My boss always says that the definition of frustration is when what is promised does not match up to the experience. Whatever you put in the metadata should be fitting to your book and its genre, directly relate to your story, and give readers a fairly good idea of what they will find when they start reading. Don’t try to fool people into buying your book by labeling it as something it’s not. Categories and genres are another piece of metadata, and a VERY important one. Placing your book in the wrong categories will not only hurt you, it will confuse and disappoint your readers. If you can’t find the specific subgenre, find something as close to it as possible.

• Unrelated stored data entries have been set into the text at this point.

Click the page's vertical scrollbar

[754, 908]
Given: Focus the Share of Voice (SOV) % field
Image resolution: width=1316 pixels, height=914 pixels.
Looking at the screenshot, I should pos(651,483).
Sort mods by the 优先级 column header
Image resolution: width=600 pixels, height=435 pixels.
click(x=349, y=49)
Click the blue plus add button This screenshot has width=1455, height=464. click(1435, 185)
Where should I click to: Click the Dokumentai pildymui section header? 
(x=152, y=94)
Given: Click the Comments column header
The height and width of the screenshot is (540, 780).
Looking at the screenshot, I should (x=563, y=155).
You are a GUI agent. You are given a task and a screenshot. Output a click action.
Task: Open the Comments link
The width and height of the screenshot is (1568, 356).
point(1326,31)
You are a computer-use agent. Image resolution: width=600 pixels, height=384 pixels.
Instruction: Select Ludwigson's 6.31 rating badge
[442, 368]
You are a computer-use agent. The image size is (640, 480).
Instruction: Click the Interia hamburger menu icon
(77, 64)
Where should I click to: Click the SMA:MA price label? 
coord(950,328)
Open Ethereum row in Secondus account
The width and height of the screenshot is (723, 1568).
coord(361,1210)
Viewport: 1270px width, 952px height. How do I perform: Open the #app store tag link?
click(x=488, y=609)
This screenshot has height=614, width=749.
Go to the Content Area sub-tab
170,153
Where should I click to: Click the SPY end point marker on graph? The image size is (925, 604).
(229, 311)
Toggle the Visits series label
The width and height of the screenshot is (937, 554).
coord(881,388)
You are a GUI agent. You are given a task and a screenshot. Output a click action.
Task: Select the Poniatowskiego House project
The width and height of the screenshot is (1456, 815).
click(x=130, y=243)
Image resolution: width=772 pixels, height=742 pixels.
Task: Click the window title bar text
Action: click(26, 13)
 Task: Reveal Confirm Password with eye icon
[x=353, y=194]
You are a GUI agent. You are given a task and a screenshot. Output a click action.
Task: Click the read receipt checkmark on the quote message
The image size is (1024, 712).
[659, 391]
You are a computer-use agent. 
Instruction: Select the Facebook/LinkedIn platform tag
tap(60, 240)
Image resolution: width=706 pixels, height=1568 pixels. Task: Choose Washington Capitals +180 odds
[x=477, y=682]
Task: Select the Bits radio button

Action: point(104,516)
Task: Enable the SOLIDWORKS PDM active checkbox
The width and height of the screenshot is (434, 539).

This was hard for me with The Blood Series because the stories don’t align perfectly with a single genre. They are set in the future, but on different worlds which are deliberately set up like tourist attraction blasts from the past, so sort of futuristic/sci-fi fits. But they aren’t centered on technology, so they’re more paranormal than sci-fi. They are about shape-shifters, but not the kind that turn into a monster during a full moon so I can’t call them werewolves. There are also telepaths, but again that is only one facet of the stories. They’re romances, but not all lovey-dovey, and probably not what you would call erotic (although there are definitely some steamy parts to them). There is a lot of heavy, dark back-story with my couples, and also an element of murder-mystery/ crime drama to the plot of each. The overarching story of the series is even becoming somewhat epic in the fourth installment (which I am working on now) so… what to do? In the end, all I can do is call it Paranormal/Sci-fi/Shifter Romance. That is as close as I can get.
ISBN numbers. This one is not clean cut. A lot of people are under the impression that they need an ISBN number as a unique identifier for their book. Well, yes and no. The truth is, people don’t search by numbers. They search by what they’re looking for (also known as keywords or tags–see above). An ISBN or similar number uniquely identifies your book in the store. Meaning, the store needs it more than your readers and because many of them require some sort of identifier, you might actually need one to publish there. On the other hand, many stores have their own numbering system, which makes this a moot point anyway. Confused yet? So am I…
Smashwords, for example, makes it easy by giving you the option of using a free ISBN number they provide, or purchasing one when you publish through them. This number gets assigned to your book and pushed out to all the distributors in their premium catalog, which saves you a LOT of work. On the other hand, you cannot take your Smashwords ISBN number and use it elsewhere. So when I publish TRW on Sunday, I will have a Smashwords ISBN for all their distributors (Apple, Barnes and Noble, Sony, Kobo, Diesel, etc.) but when I go to AllRomanceEbooks or Amazon (to whom Smashwords currently does not distribute or does but only in a limited capacity) I have to use something else. Amazon is a non-issue, as they have their own labeling and numbering system and AllRomanceEbooks allows you, as a publisher, to set your own identifier number which works only on their website.
*pause for breath*
There. I think that covers the highlights. And now I have to go and apply them. Wish me luck!